RUBEN SANDOVAL: I teach Texas government and also state and local government. [And I remember what you said on the stage as far the buyback program, the mandatory buyback program.]
The question I have is, how would you get around the Supreme Court rulings?
[I mean, you've got the D.C. vs Heller, which began to federalize or actually apply it to DC, the Second Amendment, and then you have McDonald vs. Chicago, which basically said that the Second Amendment is incorporated to all states. And so it would seem as though the courts would probably rule against something banning the AK-47s, the AR-15s.]
A mandatory buyback program, would seem to be deemed to be unconstitutional, and as late as 2016, the 4th Circuit Court of Appeals also included assault rifles to be part of the arms that are protected by the Second Amendment. How would you be able to get around that? [Martin also added to the teacher's point, but it was edited for length.]
O'ROURKE: Of course, the Constitution discriminates amongst weapons, and you have no lesser conservative light than former Supreme Court Justice Antonin Scalia, who made the case that the Second Amendment, like every constitutional guarantee and right, is not unlimited. You couldn't drive a tank, for example, down the street under the Second Amendment or shoulder a bazooka.
This answer ignores how Scalia actually ruled in these cases in Heller or McDonald. He ruled against the gun controllers. Scalia wrote for the majority in Heller in 2008.
To her credit, NPR anchor Michel Martin felt the question wasn't answered:
MARTIN: Congressman, with all due respect, I don't think that answers the question. I think everybody understands your passion about the issue. But the question is, with the conservative courts, not just the conservative Supreme Court, and conservative lower courts, which has been an intentional project of the Republicans in Congress for years, how do you get around the understanding...
O'ROURKE: What is the question? Is the question whether or not this is constitutional?
O'ROURKE: My answer is yes, and I just made the case.
O'Rourke insisted that Democrats "go for it" instead of fearing the courts would overturn their proposals. Sandoval thought a more gradual approach would be better:
SANDOVAL: I agree with you that the fear should not be the motivating factor on our public policy. But I guess what I wanted to add was perhaps maybe a more gradual approach with addressing the issue of assault rifles. For example, like, maybe moving the age up to 21 rather than 18 or...
MARTIN: Can I stop you, Ruben?
MARTIN: Why do you ask that? Are you worried that the proposals he's laid out just aren't realistic?

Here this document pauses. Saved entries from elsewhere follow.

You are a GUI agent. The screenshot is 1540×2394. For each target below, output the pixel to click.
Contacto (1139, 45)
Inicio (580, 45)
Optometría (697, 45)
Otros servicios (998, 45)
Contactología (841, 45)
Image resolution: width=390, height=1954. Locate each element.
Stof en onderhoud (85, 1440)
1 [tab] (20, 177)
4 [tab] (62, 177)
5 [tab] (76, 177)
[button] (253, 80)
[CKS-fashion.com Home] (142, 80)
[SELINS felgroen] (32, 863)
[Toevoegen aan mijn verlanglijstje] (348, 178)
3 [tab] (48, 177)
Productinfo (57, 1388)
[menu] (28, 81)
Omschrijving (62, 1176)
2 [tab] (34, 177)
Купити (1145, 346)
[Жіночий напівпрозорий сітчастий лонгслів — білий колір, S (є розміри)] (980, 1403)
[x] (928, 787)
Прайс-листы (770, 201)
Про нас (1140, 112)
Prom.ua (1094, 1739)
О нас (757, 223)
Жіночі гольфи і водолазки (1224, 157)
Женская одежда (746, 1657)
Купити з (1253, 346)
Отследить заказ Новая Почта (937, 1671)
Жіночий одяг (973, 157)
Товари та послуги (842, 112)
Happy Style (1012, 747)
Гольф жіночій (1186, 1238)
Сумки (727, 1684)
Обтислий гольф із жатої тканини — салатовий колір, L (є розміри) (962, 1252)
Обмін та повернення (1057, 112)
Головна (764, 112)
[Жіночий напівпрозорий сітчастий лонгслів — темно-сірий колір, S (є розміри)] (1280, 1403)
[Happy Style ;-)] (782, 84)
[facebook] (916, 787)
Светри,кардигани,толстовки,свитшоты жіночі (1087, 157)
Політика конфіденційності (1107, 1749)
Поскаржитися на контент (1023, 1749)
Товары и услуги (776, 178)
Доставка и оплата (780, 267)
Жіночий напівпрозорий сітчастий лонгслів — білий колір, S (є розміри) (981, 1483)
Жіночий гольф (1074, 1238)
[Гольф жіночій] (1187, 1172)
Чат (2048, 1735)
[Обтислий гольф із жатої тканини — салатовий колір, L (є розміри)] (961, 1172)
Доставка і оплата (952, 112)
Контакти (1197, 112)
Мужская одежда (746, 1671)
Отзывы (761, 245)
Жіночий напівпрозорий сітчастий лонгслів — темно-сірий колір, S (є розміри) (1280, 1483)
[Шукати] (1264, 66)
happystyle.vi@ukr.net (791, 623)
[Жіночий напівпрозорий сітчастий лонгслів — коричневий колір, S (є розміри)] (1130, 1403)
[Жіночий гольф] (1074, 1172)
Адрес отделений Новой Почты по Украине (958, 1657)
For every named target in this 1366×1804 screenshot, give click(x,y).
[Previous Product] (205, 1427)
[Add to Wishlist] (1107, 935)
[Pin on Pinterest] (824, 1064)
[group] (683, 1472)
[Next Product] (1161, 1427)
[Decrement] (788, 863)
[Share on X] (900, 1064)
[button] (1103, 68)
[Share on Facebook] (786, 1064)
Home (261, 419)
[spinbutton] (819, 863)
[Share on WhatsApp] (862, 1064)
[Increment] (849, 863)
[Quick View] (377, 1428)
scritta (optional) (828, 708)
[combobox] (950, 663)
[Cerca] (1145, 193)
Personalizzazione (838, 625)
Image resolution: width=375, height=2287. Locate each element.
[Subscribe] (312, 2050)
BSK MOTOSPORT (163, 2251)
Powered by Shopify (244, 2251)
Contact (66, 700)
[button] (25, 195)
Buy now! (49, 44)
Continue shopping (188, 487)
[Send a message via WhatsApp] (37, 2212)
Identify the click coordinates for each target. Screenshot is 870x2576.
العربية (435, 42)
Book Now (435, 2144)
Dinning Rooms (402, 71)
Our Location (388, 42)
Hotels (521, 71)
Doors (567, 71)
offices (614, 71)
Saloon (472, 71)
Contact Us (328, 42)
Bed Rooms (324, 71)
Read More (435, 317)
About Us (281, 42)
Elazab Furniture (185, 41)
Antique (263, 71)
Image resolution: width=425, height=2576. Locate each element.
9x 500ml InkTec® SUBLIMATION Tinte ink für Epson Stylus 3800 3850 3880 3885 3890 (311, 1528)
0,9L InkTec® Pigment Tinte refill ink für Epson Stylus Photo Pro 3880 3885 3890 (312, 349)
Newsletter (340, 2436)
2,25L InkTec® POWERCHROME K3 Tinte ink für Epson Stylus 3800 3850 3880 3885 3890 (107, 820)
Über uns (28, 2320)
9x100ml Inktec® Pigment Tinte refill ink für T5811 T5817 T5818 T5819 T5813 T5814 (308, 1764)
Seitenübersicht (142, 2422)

SANDOVAL: I feel that if -- taking that position would probably only embolden the other side to use it as a talking point to say that Democrats are going to destroy the Second Amendment. Democrats are coming for your guns and so on. So to me, a more gradual approach would be more effective to see...
MARTIN: OK. Let's have...
SANDOVAL: ...And shift the mood of the country in that direction.
MARTIN: Let's let him answer that.
O'Rourke answered: "I think whatever progress we can achieve, we should seize it the moment that we can. But I do think we have to define what the goal is and what we know will make America safer. And that's what I'm trying to do with our proposal."